[[ Provided data open ]]

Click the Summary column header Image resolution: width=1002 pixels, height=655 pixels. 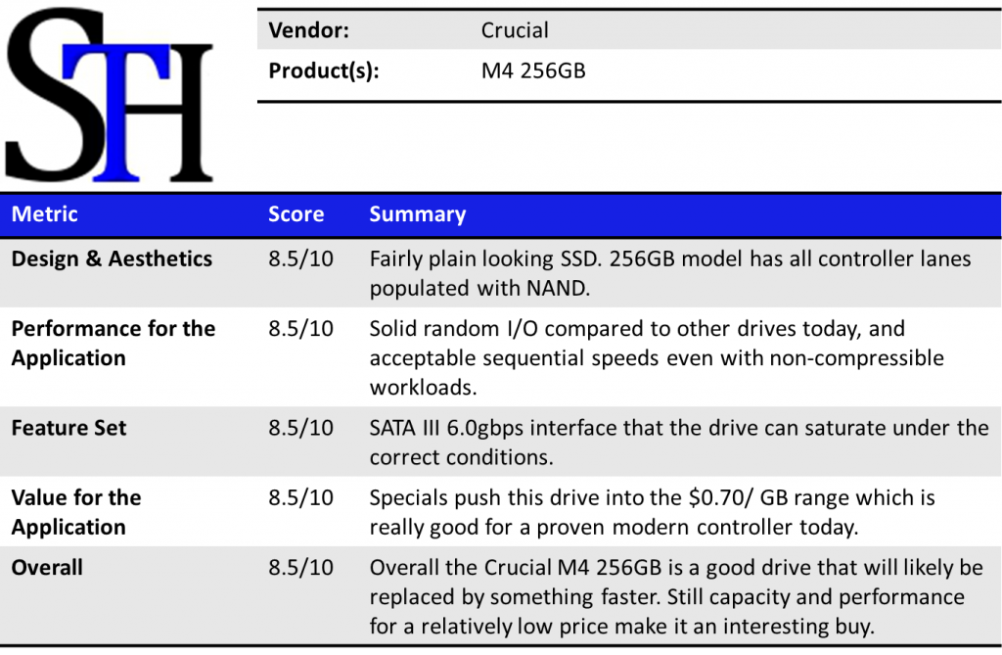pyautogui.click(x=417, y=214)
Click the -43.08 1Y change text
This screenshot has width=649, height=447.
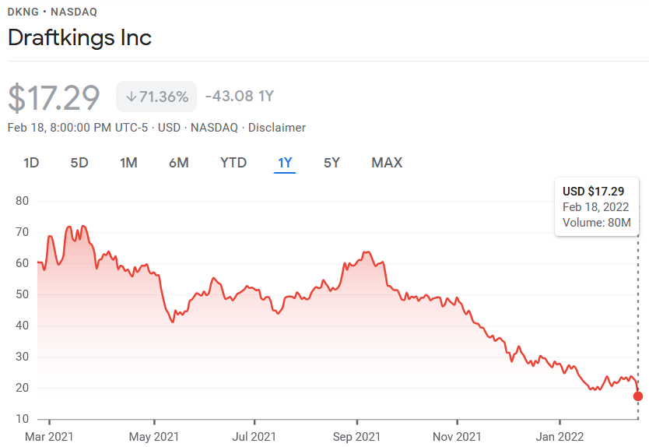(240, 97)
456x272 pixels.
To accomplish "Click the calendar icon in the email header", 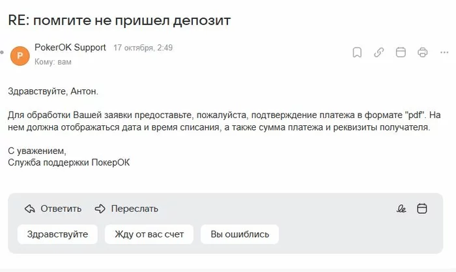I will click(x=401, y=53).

[[ Provided data closed ]]
[[ Provided data open ]]

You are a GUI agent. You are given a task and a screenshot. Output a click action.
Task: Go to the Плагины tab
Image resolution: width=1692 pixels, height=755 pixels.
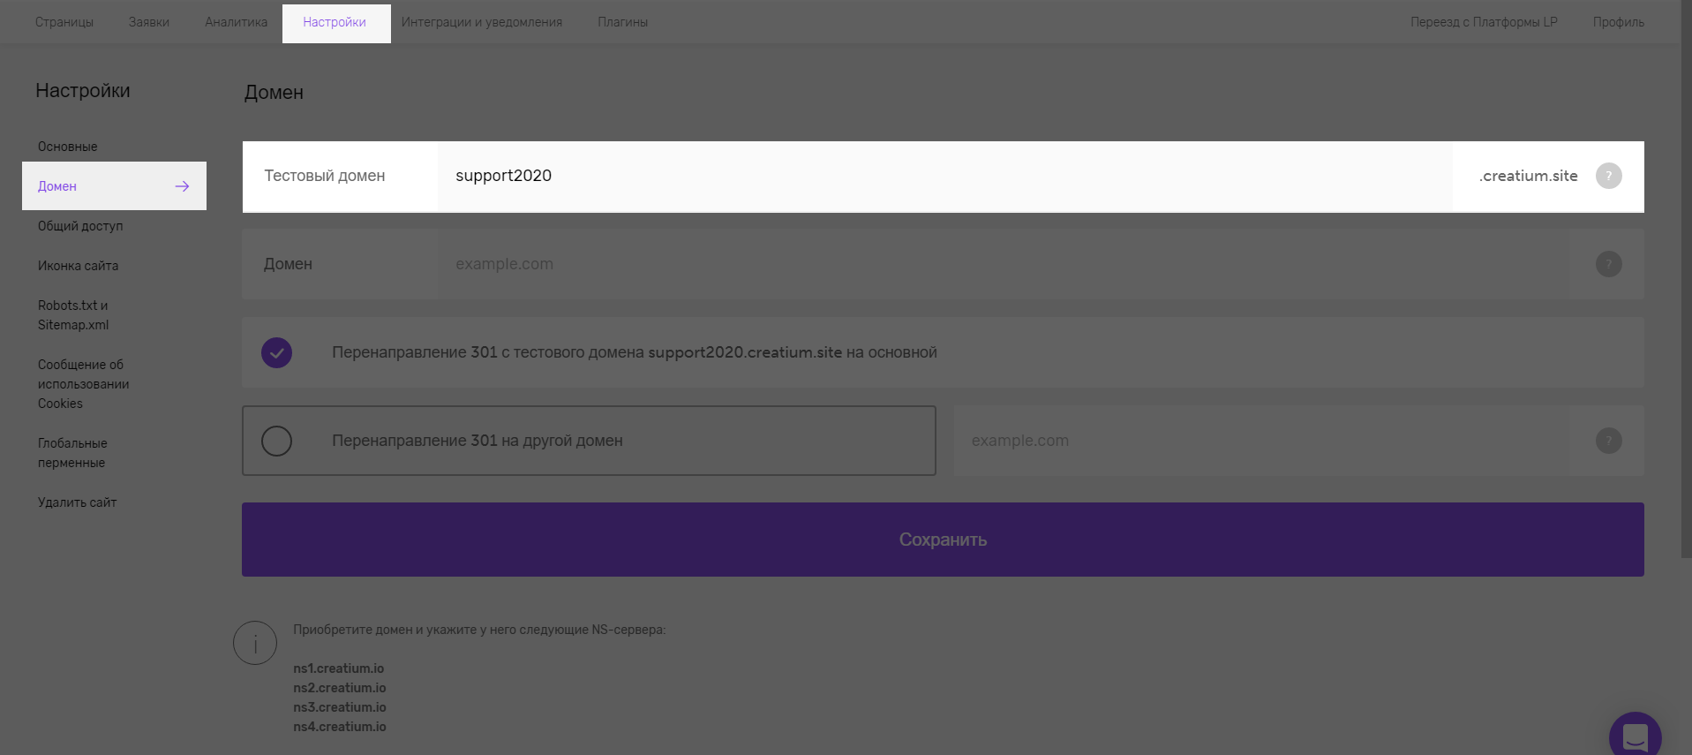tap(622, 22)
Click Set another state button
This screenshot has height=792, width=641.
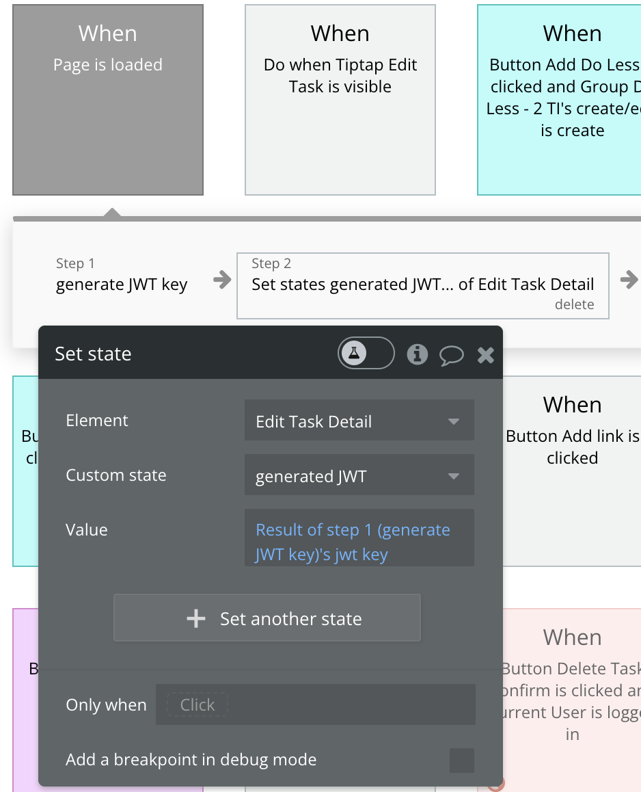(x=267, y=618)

[[ Provided data closed ]]
[[ Provided data open ]]

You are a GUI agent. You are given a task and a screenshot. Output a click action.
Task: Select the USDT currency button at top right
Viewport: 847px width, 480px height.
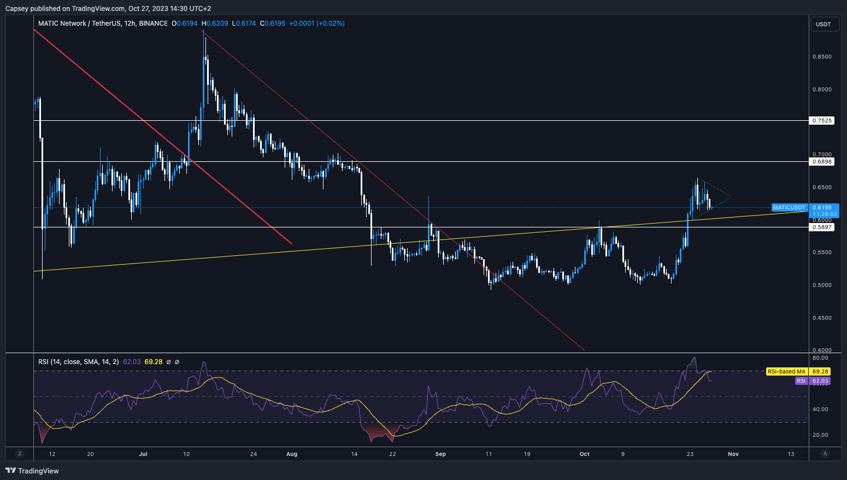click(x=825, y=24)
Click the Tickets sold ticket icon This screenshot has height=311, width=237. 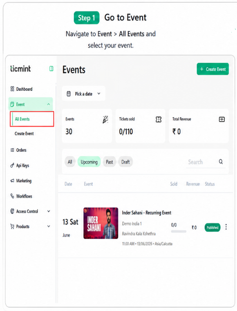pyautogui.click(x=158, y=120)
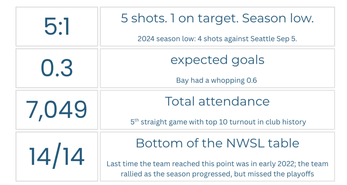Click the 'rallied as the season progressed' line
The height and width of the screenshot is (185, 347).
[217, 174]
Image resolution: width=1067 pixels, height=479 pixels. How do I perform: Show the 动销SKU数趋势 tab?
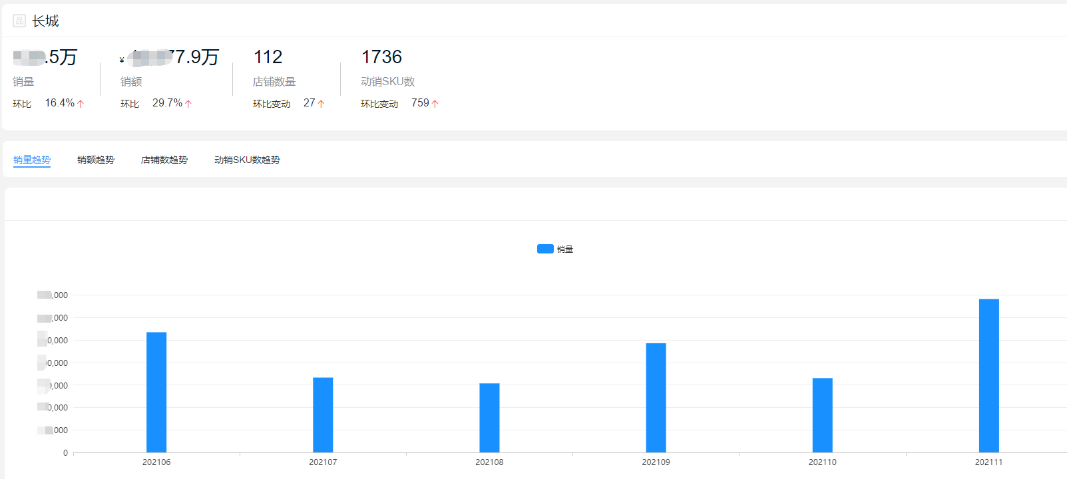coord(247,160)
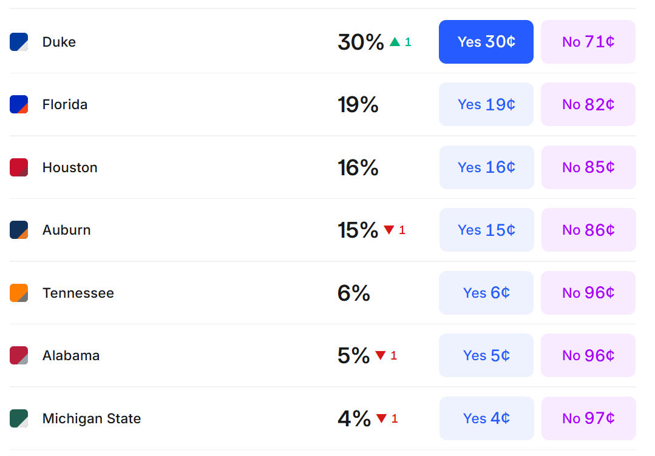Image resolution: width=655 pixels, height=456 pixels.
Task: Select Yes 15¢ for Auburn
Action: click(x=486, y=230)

[[ Provided data closed ]]

◆ **Assignment**: Going through the material, find each line with the string "button". Then state only how many there are.

◆ **Written answer**: 2